Each record below is to be restated word for word.
----- Data for review
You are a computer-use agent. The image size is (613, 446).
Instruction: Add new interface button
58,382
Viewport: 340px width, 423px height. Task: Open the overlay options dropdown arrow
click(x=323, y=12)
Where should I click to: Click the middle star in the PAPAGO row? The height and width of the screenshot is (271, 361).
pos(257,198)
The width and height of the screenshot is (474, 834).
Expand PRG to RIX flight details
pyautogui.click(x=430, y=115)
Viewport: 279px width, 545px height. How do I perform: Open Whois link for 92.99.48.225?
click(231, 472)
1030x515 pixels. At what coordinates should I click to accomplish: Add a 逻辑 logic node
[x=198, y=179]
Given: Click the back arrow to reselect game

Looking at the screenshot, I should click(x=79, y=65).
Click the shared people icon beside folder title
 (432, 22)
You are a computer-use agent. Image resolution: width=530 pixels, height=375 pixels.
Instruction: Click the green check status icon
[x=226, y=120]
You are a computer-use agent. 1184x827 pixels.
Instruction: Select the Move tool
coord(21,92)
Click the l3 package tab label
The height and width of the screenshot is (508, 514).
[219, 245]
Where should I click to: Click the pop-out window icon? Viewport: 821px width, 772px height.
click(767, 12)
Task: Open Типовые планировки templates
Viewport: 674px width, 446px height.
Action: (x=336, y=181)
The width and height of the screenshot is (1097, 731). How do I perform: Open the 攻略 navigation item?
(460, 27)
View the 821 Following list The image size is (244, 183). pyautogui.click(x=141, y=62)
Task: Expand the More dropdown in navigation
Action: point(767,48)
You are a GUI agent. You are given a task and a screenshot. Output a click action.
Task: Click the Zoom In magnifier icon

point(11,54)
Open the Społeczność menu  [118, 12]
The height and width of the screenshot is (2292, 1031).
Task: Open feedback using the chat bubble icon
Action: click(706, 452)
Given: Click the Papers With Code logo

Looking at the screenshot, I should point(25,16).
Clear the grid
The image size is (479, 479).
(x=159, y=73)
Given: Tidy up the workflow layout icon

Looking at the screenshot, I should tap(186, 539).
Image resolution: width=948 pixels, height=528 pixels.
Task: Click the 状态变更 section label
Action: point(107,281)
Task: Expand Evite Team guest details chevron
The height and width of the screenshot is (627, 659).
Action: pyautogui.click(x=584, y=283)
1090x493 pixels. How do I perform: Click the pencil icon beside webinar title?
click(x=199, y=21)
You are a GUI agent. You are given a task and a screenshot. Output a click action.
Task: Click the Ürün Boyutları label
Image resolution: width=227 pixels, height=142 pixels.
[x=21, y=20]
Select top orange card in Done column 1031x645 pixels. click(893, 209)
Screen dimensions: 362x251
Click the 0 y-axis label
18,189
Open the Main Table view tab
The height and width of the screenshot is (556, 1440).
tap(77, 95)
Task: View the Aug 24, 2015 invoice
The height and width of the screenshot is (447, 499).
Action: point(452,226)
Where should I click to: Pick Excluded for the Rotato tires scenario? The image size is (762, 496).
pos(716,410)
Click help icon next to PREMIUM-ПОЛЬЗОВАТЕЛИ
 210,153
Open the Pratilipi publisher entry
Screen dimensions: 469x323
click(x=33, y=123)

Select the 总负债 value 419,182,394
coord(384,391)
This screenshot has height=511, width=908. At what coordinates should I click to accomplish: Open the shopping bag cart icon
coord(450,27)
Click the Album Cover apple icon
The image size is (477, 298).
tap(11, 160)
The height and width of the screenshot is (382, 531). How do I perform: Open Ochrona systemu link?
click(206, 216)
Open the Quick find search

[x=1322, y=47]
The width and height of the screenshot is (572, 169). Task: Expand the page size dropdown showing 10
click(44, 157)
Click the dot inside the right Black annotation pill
----------
— Answer to this exercise —
You are a computer-use agent. The image size is (613, 446).
Instruction: Add new interface button
58,382
Viewport: 340px width, 423px height. Task: Open the overlay options dropdown arrow
click(x=323, y=12)
Where should I click to: Click the middle star in the PAPAGO row? The height and width of the screenshot is (271, 361).
pos(257,198)
The width and height of the screenshot is (474, 834).
Expand PRG to RIX flight details
pyautogui.click(x=430, y=115)
Viewport: 279px width, 545px height. How do I perform: Open Whois link for 92.99.48.225?
click(231, 472)
1030x515 pixels. At what coordinates should I click to accomplish: Add a 逻辑 logic node
[x=198, y=179]
Given: Click the back arrow to reselect game

Looking at the screenshot, I should click(x=79, y=65).
Click the shared people icon beside folder title
 (432, 22)
You are a computer-use agent. Image resolution: width=530 pixels, height=375 pixels.
Instruction: Click the green check status icon
[x=226, y=120]
You are a computer-use agent. 1184x827 pixels.
Instruction: Select the Move tool
coord(21,92)
Click the l3 package tab label
The height and width of the screenshot is (508, 514).
[219, 245]
Where should I click to: Click the pop-out window icon? Viewport: 821px width, 772px height.
click(767, 12)
Task: Open Типовые планировки templates
Viewport: 674px width, 446px height.
Action: (x=336, y=181)
The width and height of the screenshot is (1097, 731). How do I perform: Open the 攻略 navigation item?
(460, 27)
View the 821 Following list The image size is (244, 183). pyautogui.click(x=141, y=62)
Task: Expand the More dropdown in navigation
Action: point(767,48)
You are a GUI agent. You are given a task and a screenshot. Output a click action.
Task: Click the Zoom In magnifier icon

point(11,54)
Open the Społeczność menu  [118, 12]
The height and width of the screenshot is (2292, 1031).
Task: Open feedback using the chat bubble icon
Action: click(706, 452)
Given: Click the Papers With Code logo

Looking at the screenshot, I should point(25,16).
Clear the grid
The image size is (479, 479).
(x=159, y=73)
Given: Tidy up the workflow layout icon

Looking at the screenshot, I should tap(186, 539).
Image resolution: width=948 pixels, height=528 pixels.
Task: Click the 状态变更 section label
Action: point(107,281)
Task: Expand Evite Team guest details chevron
The height and width of the screenshot is (627, 659).
Action: pyautogui.click(x=584, y=283)
1090x493 pixels. How do I perform: Click the pencil icon beside webinar title?
click(x=199, y=21)
You are a GUI agent. You are given a task and a screenshot. Output a click action.
Task: Click the Ürün Boyutları label
Image resolution: width=227 pixels, height=142 pixels.
[x=21, y=20]
Select top orange card in Done column 1031x645 pixels. click(893, 209)
Screen dimensions: 362x251
Click the 0 y-axis label
18,189
Open the Main Table view tab
The height and width of the screenshot is (556, 1440).
tap(77, 95)
Task: View the Aug 24, 2015 invoice
The height and width of the screenshot is (447, 499).
Action: point(452,226)
Where should I click to: Pick Excluded for the Rotato tires scenario? The image size is (762, 496).
pos(716,410)
Click help icon next to PREMIUM-ПОЛЬЗОВАТЕЛИ
 210,153
Open the Pratilipi publisher entry
Screen dimensions: 469x323
click(x=33, y=123)

Select the 总负债 value 419,182,394
coord(384,391)
This screenshot has height=511, width=908. At what coordinates should I click to accomplish: Open the shopping bag cart icon
coord(450,27)
Click the Album Cover apple icon
The image size is (477, 298).
tap(11, 160)
The height and width of the screenshot is (382, 531). How do I perform: Open Ochrona systemu link?
click(206, 216)
Open the Quick find search

[x=1322, y=47]
The width and height of the screenshot is (572, 169). Task: Expand the page size dropdown showing 10
click(44, 157)
Click the dot inside the right Black annotation pill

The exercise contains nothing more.